34 of 483 comments (clear)

  1. Sound's Great... by yotto · · Score: 5, Interesting

    ...Until they DRM it every way but sideways.

    1. Re:Sound's Great... by EpsCylonB · · Score: 4, Interesting

      It will take more than DRM to safegaurd digital media. The problem is the existance of formats that don't have DRM, as everyone on /. knows you only need to break the DRM once, convert it to a non DRM format (say Ogg Vorbis) and then the cat is out of bag. It's foolish to think that Microsoft and the media companies don't realise this, which is where TCPA comes in. Their ultimate goal is not to allow a user to access DRM media on any device that also lets the user encode or decode non DRM formats.

      The repurcussions of this are that in the future we may see normal PC's and media PC's become seperate markets. The media companies won't allow you to download or play a DRM media file on a normal PC but they will on your **AA company approved media center PC.

      The future could be very bleak for the computer as we know it.

    2. Re:Sound's Great... by LourensV · · Score: 2, Interesting

      Why not? The "product" is a licence, that is, a contract. You agree to give the seller a certain amount of money and abide a certain number of rules, which regulate what you can do with a bunch of bits. In exchange for that you get a copy of said bunch. Copyright law says that you need permission from the owner of the copyright for those bits, and that allows that owner to set the terms.

      Why should such a licence not be enforceable? Why should you not be liable for breaking the contract?

      If you don't like the terms, don't enter into the agreement. If you believe that you should be able to do whatever you want with those bits, then you should buy or otherwise obtain products that give you those rights. That is, get some free software, or buy a non-DRM CD.

      It's the laws that need to be changed, not the technology enforcing them. And for that we need awareness. And widespread DRM would help a lot with that.

    3. Re:Sound's Great... by Henry+V+.009 · · Score: 3, Interesting

      You know, when I bought groceries the other day, I went back to the store to tell the store manager that it wasn't a cash transaction that had occured at all, but in fact I had actually entered into a contract with him. He had implicitly agreed to this contract by allowing his cashier to take my money. He was pretty steamed about it all, but I just had my attack lawyers rope him up while I appropriated his car, home, and wife, as the terms of our implicit contract unambigously state are now mine.

    4. Re:Sound's Great... by kenthorvath · · Score: 5, Interesting
      The "product" is a licence, that is, a contract.

      Sorry, but a physical disc is not a license. Does anyone here know what types of things can actually be licensed? Can Mars Incorporated license me a Snicker's bar under the conditions that I won't share it with my friend?

      Certain types of things do seem to be licensable. As far as I can tell, it seems that intellectual property and other things that a person has exclusive rights to can be licensed. That is, they can extend those rights to someone under the terms of a license. However, there are also first sale rights that come with the purchase of a product, such as a CD. I have the right to burn it, destroy it, or do whatever else I want with it as the owner. That includes shining a laser onto it and reading off the reflected beam.

◆ What to work on ◆
(a) Copy the DRM comments from "The future could" up to and including "breaking the contract?".
(b) Render this sentence from the DRM comments in Spanish: "If you don't like the terms, don't enter into the agreement."
The data after this point has nothing to do with the DRM comments.

◆ Raw data ◆
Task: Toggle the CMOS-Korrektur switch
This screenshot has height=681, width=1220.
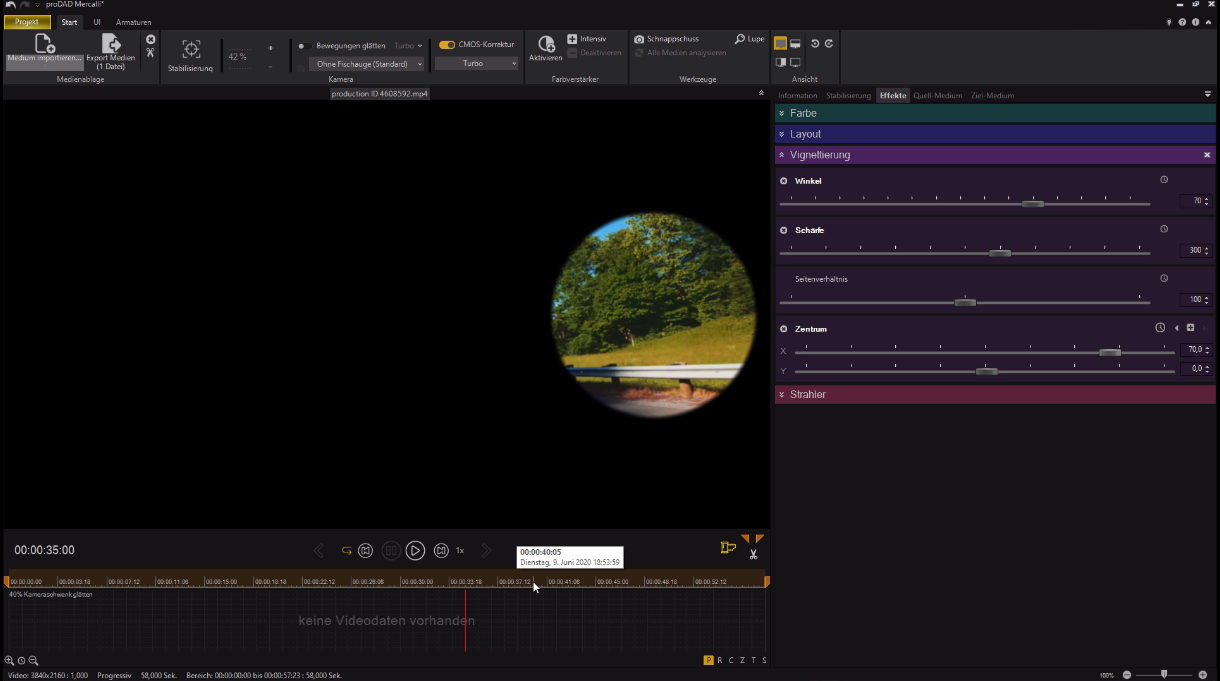Action: tap(447, 45)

◆ Results for each task ◆
(a)
The future could be very bleak for the computer as we know it.

    2. Re:Sound's Great... by LourensV · · Score: 2, Interesting

      Why not? The "product" is a licence, that is, a contract. You agree to give the seller a certain amount of money and abide a certain number of rules, which regulate what you can do with a bunch of bits. In exchange for that you get a copy of said bunch. Copyright law says that you need permission from the owner of the copyright for those bits, and that allows that owner to set the terms.

      Why should such a licence not be enforceable? Why should you not be liable for breaking the contract?

(b) Si no te gustan las condiciones, no celebres el acuerdo.